Apart from this extra detection, the "from __future__ import whatever" statement is handled in the same way as any other occurrence of "from module import whatever", meaning that the statement will still attempt to find module "__future__" on the disk (or in sys.modules) and import 'whatever' from it. This behavior also is the same for both CPython and IronPython. In fact, it is easily demonstrated.

In the following example, I clear sys.path so that CPython fails to find the module __future__.py, but the division behavior will still get changed:

Python 2.4.3 (#69, Mar 29 2006, 17:35:34) [MSC v.1310 32 bit (Intel)] on win32
Type "help", "copyright", "credits" or "license" for more information.
>>> 1/2
>>> import sys
>>> sys.path=[]
>>> from __future__ import division
Traceback (most recent call last):
  File "<stdin>", line 1, in ?
ImportError: No module named __future__
>>> 1/2

So the actual difference is that IronPython doesn't ship out of the box with the __future__.py module, otherwise, the behavior of both implementations is identical.

Hope this sheds some light on the "from __future__" behavior.

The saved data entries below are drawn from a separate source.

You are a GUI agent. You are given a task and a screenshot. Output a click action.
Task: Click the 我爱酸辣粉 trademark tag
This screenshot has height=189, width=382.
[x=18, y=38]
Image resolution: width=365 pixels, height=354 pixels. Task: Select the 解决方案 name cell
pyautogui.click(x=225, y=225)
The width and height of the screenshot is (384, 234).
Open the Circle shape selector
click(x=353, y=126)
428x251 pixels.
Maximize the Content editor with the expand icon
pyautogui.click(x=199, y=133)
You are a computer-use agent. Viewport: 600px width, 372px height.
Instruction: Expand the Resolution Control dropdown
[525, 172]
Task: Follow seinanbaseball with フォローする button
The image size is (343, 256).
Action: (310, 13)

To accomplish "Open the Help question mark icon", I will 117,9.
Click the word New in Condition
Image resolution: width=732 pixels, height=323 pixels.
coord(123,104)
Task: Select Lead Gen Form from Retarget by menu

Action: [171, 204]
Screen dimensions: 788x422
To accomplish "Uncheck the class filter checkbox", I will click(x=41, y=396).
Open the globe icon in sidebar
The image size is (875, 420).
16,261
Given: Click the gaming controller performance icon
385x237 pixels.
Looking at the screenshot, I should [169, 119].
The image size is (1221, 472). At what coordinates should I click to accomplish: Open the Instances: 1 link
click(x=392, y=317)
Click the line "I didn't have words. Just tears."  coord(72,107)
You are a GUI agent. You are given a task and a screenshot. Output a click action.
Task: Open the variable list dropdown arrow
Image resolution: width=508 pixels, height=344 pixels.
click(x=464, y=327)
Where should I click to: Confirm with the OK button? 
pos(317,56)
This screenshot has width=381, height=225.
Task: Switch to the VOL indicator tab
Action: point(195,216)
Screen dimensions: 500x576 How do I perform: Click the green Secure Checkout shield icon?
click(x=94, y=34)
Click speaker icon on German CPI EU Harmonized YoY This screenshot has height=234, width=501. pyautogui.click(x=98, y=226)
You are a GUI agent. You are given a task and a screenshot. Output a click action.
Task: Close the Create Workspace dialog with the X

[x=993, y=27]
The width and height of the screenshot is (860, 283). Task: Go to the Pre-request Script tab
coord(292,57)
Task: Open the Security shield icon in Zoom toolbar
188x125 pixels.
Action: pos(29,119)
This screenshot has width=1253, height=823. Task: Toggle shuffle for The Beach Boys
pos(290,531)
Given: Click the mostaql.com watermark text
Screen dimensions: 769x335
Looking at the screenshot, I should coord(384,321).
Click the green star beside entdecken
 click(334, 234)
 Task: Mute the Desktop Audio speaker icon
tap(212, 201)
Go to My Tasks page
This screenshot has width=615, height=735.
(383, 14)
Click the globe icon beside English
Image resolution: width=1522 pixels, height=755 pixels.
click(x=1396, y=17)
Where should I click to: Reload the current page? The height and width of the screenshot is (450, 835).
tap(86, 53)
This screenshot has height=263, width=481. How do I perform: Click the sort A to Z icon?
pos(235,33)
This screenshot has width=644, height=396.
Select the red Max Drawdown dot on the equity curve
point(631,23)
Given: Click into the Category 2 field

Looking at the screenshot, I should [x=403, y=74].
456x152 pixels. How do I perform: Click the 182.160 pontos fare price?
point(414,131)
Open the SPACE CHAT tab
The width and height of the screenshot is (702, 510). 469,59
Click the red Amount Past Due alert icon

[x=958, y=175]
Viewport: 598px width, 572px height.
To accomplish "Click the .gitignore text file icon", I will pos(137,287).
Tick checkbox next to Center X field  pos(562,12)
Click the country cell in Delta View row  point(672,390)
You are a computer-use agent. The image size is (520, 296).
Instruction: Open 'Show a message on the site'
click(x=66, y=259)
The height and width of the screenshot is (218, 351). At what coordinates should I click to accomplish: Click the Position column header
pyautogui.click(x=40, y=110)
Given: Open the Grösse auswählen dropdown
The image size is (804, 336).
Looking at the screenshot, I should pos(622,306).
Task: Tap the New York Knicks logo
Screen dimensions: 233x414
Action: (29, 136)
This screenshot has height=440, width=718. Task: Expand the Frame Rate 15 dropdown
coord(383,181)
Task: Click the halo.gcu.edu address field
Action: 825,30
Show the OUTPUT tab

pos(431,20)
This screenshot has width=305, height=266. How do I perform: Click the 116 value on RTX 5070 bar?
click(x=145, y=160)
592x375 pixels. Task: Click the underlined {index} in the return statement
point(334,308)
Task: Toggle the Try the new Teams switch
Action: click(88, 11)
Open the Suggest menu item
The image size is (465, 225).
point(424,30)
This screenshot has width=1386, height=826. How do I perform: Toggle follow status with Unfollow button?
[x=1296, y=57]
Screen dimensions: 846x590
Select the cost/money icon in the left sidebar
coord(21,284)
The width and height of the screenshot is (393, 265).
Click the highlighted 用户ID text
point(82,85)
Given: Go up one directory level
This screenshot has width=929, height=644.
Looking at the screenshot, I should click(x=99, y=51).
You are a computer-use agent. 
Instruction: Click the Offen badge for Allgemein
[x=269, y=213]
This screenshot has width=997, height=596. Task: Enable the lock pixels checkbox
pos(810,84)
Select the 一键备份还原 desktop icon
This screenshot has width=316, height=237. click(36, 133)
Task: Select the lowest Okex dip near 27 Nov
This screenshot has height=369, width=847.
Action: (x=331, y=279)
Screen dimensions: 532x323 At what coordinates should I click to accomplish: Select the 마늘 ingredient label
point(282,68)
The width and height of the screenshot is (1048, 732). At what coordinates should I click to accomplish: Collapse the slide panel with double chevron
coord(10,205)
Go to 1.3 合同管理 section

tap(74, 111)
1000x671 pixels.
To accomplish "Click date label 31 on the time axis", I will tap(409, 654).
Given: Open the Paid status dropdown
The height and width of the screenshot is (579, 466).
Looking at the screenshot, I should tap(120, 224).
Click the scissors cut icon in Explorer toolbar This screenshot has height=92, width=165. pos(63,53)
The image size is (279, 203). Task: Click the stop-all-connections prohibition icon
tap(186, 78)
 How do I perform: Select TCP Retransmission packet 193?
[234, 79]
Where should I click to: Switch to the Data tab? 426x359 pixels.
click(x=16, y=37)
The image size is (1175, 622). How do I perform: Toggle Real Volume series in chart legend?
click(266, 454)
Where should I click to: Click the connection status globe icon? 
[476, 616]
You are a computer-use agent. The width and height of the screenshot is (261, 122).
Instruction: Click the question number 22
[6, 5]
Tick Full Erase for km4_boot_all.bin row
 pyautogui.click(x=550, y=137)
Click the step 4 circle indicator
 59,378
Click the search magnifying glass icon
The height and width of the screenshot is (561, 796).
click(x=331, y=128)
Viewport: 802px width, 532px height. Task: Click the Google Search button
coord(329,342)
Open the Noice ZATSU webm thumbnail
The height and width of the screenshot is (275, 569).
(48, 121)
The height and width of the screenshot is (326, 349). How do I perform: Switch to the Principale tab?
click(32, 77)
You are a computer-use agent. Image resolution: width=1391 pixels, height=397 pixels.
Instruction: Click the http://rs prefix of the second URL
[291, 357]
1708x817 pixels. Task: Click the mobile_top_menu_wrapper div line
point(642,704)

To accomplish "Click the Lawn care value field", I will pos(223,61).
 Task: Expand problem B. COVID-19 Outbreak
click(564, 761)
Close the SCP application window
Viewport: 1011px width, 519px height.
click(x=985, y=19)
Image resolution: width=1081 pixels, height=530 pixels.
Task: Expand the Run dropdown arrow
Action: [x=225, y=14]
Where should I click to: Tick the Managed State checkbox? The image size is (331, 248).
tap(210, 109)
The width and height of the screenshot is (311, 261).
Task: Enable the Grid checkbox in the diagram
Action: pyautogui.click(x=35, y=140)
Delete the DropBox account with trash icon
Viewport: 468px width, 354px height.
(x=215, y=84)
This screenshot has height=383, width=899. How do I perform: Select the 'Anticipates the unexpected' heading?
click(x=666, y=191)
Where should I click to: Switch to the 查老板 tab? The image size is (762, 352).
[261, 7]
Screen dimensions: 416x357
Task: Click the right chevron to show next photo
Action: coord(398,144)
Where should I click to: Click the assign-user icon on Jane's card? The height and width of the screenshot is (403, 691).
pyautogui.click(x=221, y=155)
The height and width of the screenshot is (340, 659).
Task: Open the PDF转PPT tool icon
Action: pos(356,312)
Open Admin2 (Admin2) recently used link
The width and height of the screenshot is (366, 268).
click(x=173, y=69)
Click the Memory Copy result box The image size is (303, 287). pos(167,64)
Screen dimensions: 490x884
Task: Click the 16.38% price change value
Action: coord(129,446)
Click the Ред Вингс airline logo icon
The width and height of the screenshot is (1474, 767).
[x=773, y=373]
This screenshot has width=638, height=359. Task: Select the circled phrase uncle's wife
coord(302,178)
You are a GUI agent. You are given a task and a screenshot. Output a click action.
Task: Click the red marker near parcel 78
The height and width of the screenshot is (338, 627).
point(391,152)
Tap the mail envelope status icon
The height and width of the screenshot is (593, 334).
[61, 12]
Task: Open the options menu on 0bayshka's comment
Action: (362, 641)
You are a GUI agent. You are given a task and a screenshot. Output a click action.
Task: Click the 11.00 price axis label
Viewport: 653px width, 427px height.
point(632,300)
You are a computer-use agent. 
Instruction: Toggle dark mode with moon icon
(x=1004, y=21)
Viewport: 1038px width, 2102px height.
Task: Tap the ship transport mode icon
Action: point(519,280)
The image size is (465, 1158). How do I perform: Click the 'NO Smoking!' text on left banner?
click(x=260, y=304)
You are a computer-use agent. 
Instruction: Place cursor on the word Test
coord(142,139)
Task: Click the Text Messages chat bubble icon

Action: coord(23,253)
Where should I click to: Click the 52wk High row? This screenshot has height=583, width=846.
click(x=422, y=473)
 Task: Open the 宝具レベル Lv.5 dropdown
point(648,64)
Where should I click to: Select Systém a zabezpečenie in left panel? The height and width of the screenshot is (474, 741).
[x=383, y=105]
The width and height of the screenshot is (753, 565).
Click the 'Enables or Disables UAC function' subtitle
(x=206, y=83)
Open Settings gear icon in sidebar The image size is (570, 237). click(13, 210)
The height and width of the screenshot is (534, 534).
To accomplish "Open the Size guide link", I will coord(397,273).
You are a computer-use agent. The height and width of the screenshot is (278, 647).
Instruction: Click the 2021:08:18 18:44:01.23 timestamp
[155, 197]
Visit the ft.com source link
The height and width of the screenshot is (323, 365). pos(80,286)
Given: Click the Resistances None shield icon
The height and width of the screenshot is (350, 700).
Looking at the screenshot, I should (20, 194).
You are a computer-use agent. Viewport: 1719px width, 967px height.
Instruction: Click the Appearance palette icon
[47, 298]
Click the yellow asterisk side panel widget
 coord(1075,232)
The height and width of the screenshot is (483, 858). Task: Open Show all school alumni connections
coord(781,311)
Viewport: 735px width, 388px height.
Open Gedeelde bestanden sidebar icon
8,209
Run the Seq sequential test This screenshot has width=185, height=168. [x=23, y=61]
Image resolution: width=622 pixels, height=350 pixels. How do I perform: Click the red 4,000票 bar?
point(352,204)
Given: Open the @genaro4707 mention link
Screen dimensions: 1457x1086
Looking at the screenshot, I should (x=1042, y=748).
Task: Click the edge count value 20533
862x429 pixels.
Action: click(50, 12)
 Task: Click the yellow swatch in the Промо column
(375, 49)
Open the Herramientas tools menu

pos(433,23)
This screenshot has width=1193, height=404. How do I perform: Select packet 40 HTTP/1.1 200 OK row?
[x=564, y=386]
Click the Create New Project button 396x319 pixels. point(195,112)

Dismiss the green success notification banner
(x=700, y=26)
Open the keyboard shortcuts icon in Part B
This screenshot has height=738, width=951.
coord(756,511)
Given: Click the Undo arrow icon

-----Original Message-----
From: users-bounces at lists.ironpython.com [mailto:users-bounces at lists.ironpython.com] On Behalf Of Gary Stephenson
Sent: Thursday, September 21, 2006 6:03 PM
To: Discussion of IronPython
Subject: Re: [IronPython] true division?

Hi John

> The difference in this case is that IronPython has special-cased the
> "from __future__ import whatever" caper -- there is no module called
> __future__ in IronPython. Note the different error messages below:
> | >>> from __future__ import somerubbish
> | Traceback (most recent call last):
> | SyntaxError: future feature is not defined: somerubbish (<stdin>, line
> 1)
> | >>> from sys import somerubbish
> | Traceback (most recent call last):
> |  File , line 0, in <stdin>##13
> | ImportError: Cannot import name somerubbish
> | >>>

Yes, indeed I think it was the "future feature is not defined" message that
convinced me that ipy grokked the whole "form/import __future__ ..." thing,
which is why I didn't consider the CPython lib dependency (along with the
fact that I had not previously comprehended the fact that there is indeed an
actual module somewhere called "__future__" - I'd always thought of it as an
entirely insubstantial time machine type of whatsit).